Looking beyond economics as a driver of non-call risks

See also: Republican sweep likely means faster US growth, but also higher debt and stronger US dollar: Schroders

While economics (it is more expensive to issue a replacement perpetual) is most likely a necessary condition leading issuers to miss the first call, there are other factors at play in determining if an issuer will do so.

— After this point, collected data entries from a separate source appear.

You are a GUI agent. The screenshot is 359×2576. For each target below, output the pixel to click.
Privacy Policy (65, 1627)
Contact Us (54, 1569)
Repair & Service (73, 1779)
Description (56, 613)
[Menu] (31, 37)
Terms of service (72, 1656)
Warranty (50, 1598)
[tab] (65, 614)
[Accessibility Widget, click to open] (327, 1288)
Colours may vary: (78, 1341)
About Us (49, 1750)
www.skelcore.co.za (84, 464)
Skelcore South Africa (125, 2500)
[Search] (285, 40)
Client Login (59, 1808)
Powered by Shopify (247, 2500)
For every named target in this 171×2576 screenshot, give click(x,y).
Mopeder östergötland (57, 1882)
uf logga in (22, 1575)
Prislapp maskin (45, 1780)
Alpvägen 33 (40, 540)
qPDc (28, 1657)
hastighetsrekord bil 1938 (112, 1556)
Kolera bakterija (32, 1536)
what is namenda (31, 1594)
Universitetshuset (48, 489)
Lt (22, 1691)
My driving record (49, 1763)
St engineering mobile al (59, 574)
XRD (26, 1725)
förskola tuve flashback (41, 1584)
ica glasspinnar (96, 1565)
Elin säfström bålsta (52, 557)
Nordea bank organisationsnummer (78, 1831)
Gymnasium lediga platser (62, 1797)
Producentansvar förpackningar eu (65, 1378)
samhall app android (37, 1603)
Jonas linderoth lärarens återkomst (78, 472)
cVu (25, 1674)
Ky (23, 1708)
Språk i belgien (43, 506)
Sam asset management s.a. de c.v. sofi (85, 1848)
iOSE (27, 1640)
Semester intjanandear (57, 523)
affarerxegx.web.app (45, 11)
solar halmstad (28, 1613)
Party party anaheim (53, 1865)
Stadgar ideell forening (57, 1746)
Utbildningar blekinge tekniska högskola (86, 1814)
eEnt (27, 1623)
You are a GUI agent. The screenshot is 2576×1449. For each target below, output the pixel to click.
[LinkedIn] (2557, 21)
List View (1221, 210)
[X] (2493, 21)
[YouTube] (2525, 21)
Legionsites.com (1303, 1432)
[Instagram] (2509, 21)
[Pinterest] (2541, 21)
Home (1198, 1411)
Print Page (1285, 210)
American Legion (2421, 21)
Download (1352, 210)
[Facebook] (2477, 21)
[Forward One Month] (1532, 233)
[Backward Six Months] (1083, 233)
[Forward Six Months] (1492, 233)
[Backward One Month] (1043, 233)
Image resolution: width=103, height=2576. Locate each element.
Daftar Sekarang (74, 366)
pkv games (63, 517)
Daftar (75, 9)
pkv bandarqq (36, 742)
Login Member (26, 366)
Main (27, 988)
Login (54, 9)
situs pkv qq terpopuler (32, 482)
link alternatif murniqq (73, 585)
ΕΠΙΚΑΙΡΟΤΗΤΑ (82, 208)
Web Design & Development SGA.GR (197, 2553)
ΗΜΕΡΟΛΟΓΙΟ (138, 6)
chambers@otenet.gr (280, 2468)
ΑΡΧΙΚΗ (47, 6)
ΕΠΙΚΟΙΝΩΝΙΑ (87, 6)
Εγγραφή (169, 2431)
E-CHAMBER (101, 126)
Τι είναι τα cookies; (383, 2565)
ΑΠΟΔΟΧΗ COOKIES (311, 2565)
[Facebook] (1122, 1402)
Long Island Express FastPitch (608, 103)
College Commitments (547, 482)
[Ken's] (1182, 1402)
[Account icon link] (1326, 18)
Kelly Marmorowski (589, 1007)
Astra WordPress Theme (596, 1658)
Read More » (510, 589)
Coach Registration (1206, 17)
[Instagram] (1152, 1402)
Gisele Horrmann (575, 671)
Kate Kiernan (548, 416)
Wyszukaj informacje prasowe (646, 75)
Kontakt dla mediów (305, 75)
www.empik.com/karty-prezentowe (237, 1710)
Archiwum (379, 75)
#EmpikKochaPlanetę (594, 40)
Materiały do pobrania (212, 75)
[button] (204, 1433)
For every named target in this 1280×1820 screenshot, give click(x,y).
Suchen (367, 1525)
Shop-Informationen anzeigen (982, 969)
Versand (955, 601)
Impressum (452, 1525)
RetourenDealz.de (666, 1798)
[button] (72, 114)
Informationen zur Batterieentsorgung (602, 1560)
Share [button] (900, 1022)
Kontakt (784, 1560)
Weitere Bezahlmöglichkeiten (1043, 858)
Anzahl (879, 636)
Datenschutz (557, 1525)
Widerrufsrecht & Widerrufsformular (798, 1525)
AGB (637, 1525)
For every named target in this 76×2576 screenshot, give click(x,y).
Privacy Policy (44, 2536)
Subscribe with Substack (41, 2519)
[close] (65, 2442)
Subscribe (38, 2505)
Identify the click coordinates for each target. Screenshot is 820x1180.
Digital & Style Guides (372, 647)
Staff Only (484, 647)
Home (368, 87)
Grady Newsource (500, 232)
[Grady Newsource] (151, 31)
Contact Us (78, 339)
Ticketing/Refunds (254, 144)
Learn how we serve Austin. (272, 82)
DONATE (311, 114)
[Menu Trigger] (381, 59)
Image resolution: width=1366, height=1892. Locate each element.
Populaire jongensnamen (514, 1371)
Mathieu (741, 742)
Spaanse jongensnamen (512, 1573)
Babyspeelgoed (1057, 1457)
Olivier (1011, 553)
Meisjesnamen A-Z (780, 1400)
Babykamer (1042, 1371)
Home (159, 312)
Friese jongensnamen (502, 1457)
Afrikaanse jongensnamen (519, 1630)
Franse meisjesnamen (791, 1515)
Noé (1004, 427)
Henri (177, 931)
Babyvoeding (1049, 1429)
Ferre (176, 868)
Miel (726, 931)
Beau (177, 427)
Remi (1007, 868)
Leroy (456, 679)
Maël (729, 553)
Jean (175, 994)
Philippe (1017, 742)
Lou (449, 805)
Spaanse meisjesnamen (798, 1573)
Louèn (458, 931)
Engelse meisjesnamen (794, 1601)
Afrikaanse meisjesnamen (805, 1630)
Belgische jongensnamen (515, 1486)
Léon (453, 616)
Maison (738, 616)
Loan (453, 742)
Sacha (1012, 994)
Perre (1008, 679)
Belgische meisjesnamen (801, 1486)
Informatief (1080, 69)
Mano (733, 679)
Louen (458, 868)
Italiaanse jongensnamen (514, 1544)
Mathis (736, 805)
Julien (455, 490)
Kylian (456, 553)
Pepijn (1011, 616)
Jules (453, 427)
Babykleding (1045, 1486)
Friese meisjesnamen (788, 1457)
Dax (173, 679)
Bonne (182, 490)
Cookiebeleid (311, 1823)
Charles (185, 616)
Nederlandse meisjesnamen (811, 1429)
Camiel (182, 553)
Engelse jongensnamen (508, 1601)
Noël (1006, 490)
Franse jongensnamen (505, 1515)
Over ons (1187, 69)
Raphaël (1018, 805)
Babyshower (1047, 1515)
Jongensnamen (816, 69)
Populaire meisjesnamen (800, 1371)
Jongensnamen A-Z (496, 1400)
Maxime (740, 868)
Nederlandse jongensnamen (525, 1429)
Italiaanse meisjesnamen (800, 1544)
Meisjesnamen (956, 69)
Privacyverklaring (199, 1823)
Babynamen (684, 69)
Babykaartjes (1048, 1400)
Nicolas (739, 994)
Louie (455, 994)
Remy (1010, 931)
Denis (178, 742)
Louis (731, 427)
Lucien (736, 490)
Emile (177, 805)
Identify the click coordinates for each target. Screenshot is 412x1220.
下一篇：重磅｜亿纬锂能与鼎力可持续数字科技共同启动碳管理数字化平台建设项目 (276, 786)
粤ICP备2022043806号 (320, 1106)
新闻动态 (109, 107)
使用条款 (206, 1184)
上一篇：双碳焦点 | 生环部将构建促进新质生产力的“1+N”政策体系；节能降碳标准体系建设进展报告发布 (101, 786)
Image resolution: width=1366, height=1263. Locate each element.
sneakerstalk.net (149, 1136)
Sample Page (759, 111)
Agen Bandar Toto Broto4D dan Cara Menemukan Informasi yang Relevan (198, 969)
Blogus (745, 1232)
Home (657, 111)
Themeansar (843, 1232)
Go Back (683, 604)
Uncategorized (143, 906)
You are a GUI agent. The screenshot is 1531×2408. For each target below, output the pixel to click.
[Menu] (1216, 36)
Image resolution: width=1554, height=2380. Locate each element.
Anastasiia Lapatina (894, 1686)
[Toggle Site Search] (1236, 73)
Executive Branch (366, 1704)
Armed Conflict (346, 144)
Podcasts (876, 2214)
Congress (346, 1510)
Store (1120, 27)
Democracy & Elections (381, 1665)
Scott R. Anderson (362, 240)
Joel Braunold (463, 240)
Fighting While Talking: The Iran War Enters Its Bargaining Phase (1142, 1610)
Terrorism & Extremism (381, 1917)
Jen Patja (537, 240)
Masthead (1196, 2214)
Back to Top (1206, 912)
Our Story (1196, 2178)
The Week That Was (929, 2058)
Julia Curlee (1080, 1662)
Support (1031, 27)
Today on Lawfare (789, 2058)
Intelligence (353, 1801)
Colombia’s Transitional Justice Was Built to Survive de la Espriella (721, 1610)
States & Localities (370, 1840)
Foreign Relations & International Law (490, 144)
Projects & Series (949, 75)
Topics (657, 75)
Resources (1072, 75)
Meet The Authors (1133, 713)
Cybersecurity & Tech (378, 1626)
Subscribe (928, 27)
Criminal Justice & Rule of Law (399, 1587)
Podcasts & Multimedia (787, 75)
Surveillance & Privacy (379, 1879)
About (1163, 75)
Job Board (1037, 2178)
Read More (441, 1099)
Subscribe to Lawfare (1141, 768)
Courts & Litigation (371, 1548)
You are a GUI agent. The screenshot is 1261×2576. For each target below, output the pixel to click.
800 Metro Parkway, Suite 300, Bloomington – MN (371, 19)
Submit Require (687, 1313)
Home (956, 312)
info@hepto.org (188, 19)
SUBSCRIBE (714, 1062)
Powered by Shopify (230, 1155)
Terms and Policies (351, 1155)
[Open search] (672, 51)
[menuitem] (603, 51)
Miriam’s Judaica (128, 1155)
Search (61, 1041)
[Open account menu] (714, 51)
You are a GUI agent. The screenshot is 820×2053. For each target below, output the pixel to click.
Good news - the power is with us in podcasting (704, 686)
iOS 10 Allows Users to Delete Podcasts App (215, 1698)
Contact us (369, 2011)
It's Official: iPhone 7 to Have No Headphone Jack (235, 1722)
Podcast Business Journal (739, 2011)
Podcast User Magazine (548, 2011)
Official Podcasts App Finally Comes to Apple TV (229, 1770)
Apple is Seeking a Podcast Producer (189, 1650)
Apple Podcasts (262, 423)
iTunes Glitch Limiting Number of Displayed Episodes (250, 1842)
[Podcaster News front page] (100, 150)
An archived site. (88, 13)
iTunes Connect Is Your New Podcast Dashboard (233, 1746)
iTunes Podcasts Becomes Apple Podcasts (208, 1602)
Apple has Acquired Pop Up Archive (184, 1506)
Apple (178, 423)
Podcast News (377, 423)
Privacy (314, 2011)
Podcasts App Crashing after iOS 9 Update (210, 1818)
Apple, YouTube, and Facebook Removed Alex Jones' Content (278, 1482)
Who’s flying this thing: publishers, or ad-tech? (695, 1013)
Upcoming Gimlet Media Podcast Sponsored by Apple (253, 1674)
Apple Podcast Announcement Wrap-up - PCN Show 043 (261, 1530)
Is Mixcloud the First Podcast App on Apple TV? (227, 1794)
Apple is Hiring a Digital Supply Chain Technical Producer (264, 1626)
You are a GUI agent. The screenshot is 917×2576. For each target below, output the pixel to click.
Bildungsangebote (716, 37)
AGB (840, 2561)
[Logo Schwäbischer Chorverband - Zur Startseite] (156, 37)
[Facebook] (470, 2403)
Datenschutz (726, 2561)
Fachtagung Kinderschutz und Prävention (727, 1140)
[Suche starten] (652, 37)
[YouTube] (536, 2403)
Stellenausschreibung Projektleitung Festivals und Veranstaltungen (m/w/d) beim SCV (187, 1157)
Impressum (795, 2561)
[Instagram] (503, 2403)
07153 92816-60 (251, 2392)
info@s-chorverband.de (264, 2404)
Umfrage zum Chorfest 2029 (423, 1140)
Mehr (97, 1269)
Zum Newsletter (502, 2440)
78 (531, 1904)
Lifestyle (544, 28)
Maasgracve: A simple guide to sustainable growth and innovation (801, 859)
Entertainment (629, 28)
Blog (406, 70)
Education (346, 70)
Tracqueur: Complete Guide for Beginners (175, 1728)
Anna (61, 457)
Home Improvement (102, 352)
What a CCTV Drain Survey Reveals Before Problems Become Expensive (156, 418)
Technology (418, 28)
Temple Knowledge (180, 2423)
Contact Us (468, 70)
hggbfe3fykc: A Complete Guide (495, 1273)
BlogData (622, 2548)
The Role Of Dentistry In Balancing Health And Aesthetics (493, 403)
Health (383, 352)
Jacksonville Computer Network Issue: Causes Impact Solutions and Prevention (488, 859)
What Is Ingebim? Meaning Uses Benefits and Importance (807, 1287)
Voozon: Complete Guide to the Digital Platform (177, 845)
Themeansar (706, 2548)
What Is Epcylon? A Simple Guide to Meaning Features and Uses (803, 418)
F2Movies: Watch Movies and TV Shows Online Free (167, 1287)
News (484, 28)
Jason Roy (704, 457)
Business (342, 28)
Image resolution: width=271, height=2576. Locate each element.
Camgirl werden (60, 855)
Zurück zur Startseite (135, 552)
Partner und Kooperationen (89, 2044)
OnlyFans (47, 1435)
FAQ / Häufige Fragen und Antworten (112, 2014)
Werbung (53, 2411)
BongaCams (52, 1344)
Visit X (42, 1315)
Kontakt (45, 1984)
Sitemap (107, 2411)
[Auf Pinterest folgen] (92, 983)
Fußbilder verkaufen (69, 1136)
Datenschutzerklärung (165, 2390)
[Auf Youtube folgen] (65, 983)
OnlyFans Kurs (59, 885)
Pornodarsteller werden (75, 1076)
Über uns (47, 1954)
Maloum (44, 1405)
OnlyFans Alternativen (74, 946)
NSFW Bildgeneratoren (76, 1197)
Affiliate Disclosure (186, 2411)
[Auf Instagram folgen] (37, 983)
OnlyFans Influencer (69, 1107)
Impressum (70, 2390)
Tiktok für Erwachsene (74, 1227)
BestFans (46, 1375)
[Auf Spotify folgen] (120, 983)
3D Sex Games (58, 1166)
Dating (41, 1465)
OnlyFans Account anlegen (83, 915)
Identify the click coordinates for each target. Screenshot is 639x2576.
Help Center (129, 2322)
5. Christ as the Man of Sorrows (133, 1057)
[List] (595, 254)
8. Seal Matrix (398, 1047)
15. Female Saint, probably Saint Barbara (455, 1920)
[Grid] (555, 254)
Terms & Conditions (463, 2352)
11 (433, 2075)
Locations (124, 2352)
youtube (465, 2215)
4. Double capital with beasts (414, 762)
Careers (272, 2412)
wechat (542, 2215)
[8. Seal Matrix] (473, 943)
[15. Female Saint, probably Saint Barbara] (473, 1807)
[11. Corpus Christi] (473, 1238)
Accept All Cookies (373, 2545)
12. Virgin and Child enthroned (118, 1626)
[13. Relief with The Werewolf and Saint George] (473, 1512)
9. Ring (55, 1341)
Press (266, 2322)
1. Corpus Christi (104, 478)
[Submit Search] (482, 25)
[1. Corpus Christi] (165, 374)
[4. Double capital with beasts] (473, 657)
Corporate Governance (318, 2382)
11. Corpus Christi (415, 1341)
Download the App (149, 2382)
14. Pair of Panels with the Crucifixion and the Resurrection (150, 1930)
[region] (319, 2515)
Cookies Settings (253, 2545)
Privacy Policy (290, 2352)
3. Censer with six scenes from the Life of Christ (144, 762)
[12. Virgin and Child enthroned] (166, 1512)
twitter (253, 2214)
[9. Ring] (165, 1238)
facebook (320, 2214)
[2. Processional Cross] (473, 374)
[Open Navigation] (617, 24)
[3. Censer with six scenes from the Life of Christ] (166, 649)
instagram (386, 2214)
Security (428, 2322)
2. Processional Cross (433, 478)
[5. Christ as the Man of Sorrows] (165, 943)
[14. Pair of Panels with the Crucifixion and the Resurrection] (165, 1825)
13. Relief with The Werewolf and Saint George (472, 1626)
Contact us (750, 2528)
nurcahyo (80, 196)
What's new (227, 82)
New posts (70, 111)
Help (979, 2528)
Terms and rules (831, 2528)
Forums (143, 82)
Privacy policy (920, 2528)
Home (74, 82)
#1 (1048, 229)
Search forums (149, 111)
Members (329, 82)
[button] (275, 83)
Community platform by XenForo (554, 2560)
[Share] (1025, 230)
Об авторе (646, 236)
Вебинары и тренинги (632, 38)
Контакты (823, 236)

The need (or lack of need) to include perpetuals as part of the capital structure would be a major driver. For example, GENSSP 5.125%-PERP was called in 2017 most likely because Genting Singapore had excess cash — it has not issued a replacement perpetual since. For more recent examples, First Real Estate Investment Trust offered holders to tender their perpetuals, citing the need to optimise its debt capital structure (albeit opportunistic given the tender price at 70% of principal which is 30% below par). We also observed the redemption of WINGTA 4.08%- PERP even though there was no step-up on the first call date, likely because Wing Tai Holdings was in a net cash position.

Issuers will also need to consider reputational impact. We believe this was the main driver resulting in the calls being exercised for SWIBSP 9.75%-PERP and EZRASP 8.75%-PERP, even though both issuers subsequently went into debt restructuring. After all, reputation can be easily lost but takes years to build.

See also: US bond market halts brutal run as buyers pounce on 4.5% yields

As such, despite no strong economic incentives for issuers to exercise the call, we believe a few of the corporate perpetuals (though not all) facing first call by 2023 will likely be redeemed. That said, even if the decision of the call at the first call date is driven solely by economics, it is not a one-off decision for issuers to exercise the call; beyond the first call date, it is more akin to a binomial decision where issuers have the option on when the call should be exercised.

Therefore, even if the perpetuals were not exercised at first call, there could be sufficient economic incentives that will drive the eventual call of the perpetual and it will be useful to think with reference to yield to eventual call.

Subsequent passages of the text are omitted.